Fehleridentifikation heißt: Erkennt ein Formular einen Eingabefehler automatisch, muss es das betroffene Feld eindeutig benennen und den Fehler in Textform beschreiben. Das fordert das WCAG-Erfolgskriterium 3.3.1 Fehlererkennung (Stufe A). Eine reine Farbmarkierung wie ein rotes Feld reicht nicht aus.
Was eine gute Fehlermeldung leistet
Stell dir vor, jemand vergisst die E-Mail-Adresse. Eine schlechte Meldung sagt nur „Fehler“. Eine gute Meldung sagt: „Bitte gib eine gültige E-Mail-Adresse ein.“ und nennt das Feld.
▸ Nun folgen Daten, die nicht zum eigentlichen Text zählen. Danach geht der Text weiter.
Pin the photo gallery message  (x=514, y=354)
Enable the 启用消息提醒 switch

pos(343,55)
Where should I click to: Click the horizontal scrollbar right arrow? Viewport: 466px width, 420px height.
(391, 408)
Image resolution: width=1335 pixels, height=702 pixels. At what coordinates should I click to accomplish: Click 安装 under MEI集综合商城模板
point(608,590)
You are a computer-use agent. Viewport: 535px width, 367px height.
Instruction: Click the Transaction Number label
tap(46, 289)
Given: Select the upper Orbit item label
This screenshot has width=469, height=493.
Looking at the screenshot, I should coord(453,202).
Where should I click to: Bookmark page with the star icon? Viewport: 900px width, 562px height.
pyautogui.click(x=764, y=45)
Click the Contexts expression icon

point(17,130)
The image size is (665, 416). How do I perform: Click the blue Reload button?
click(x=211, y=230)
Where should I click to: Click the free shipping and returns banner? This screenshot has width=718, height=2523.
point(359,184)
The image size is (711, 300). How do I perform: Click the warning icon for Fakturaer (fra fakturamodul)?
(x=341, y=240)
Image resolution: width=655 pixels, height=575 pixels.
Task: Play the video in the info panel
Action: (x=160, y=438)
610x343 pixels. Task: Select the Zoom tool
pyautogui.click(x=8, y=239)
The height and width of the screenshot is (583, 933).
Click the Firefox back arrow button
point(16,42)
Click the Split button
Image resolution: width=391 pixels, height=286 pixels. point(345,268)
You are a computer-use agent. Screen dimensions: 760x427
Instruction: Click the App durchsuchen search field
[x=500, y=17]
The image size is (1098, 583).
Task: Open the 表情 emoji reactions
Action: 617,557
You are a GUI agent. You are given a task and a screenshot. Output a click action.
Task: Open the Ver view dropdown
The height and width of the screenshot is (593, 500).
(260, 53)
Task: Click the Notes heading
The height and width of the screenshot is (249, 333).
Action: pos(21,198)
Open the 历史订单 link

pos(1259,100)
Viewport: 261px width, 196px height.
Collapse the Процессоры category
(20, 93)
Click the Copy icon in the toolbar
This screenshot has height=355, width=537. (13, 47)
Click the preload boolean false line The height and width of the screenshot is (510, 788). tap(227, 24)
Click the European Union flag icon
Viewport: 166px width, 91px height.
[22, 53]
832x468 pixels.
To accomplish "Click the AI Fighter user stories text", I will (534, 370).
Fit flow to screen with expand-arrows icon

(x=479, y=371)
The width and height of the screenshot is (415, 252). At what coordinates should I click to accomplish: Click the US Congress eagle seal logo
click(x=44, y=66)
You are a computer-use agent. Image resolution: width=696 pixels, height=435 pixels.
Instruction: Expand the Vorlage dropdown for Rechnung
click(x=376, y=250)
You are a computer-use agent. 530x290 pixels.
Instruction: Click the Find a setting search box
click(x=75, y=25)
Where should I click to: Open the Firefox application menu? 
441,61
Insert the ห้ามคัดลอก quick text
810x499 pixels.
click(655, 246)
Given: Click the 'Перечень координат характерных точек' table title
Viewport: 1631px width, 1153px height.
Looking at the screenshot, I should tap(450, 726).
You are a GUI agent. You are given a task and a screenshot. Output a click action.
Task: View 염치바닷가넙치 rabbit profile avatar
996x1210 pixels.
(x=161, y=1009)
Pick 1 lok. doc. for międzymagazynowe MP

So verstehen auch Nutzer mit Screenreader oder kognitiven Einschränkungen, was zu tun ist. Der Fehler muss also benannt und beschrieben werden, nicht nur signalisiert.
So machst du es richtig
- Fehler in Textform ausgeben, nicht allein über Farbe oder Icon.
- Das fehlerhafte Feld klar benennen, idealerweise mit Bezug zum Label.
- Fehlermeldungen mit ARIA-Live-Regionen ankündigen, damit Screenreader sie sofort vorlesen.
- Den Fokus auf das erste fehlerhafte Feld setzen.
Eng verbunden sind Formular-Labels: Nur ein klar beschriftetes Feld lässt sich in der Fehlermeldung sinnvoll benennen. Auf Stufe AA kommen Korrekturvorschläge (SC 3.3.3) hinzu. Das Thema gehört zum POUR-Prinzip der Verständlichkeit und betrifft direkt die kognitive Barrierefreiheit.
In WordPress lohnt ein Blick in dein Formular-Plugin: Viele zeigen Fehler nur farblich. Prüfe, ob jede Fehlermeldung als Text erscheint und mit dem Feld verknüpft ist.